COSA FARAI:
**a.** Secondo l'articolo sul Napoli di Benitez, quale trasferta manca alla chiusura del 2013?
**b.** Prosegui l'articolo sul Napoli di Benitez dopo l'ultima frase riportata.

══ FONTE ══

La Rafalution, ovvero in quattro mesi il Napoli ha cambiato pelle

La partita con l’Arsenal, il pianto di Higuain e i quattro gol all’Inter sembrano aver chiuso una pagina. Sembrano, ovviamente. Perché quella pagina si riaprirà alle prime difficoltà. È indubbio che il successo sulla squadra di Mazzarri – una vittoria sovradimensionata considerato il reale spessore dell’avversario – abbia ulteriormente pacificato la platea. Alla chiusura del […]

La partita con l’Arsenal, il pianto di Higuain e i quattro gol all’Inter sembrano aver chiuso una pagina. Sembrano, ovviamente. Perché quella pagina si riaprirà alle prime difficoltà. È indubbio che il successo sulla squadra di Mazzarri – una vittoria sovradimensionata considerato il reale spessore dell’avversario – abbia ulteriormente pacificato la platea. Alla chiusura del 2013 manca solo la trasferta di Cagliari, in programma sabato sera. Una trasferta che sarà bene non sottovalutare.

Per il resto, in quattro mesi Rafa Benitez è riuscito a imprimere il suo volto a questo Napoli. Un volto sicuramente inconsueto considerati i precedenti del tecnico madrileno. Che, probabilmente per la prima volta nella sua carriera, pratica un gioco smaccatamente offensivo. Sempre proteso a provare a segnare un gol in più degli avversari anziché provare a subirne uno in meno. Anche contro l’Inter – che ha una difesa modesta, ricordiamolo, cui ultimamente va aggiunta la scarsa vena di Handanovic – gli azzurri sono stati devastanti sotto porta. Ed è questa una delle caratteristiche più importanti di questo Napoli: la percentuale di realizzazione.

═══
══ DATI REGISTRATI ══

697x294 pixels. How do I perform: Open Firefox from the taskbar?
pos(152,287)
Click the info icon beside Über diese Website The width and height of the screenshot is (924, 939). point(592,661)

═══

RISULTATI DEI COMPITI:
**a.** La trasferta di Cagliari, in programma sabato sera.

**b.**
Il Napoli sta diventando, o sta provando a diventare, una formazione cinica sotto porta. Sembrano lontani i tempi in cui – dopo l’andata con l’Arsenal – i quotidiani inglesi sfotticchiavano Benitez sulla scarsa mira dei calciatori del Napoli: “ma come si allenano, tirando a un gasometro?”. Evidentemente non più. Contro l’Inter gli azzurri hanno segnato quattro gol, colpito un incrocio dei pali, sfiorato la rete con Callejon e Mertens e sbagliato un rigore. Nel primo tempo abbiamo segnato tre gol scoccando quattro tiri. Da grande squadra.

Non solo, il Napoli ha segnato il 25% dei gol in serie A nel primo quarto d’ora: nove contro uno solo subito (a Torino, da Llorente). Adesso è dura risalire a un confronto statistico, ma a memoria abbiamo avuto una sola squadra che nel primo quarto d’ora metteva al sicuro le partite: ed era quella del 1987-88, l’anno della MaGiCa e del primo maggio.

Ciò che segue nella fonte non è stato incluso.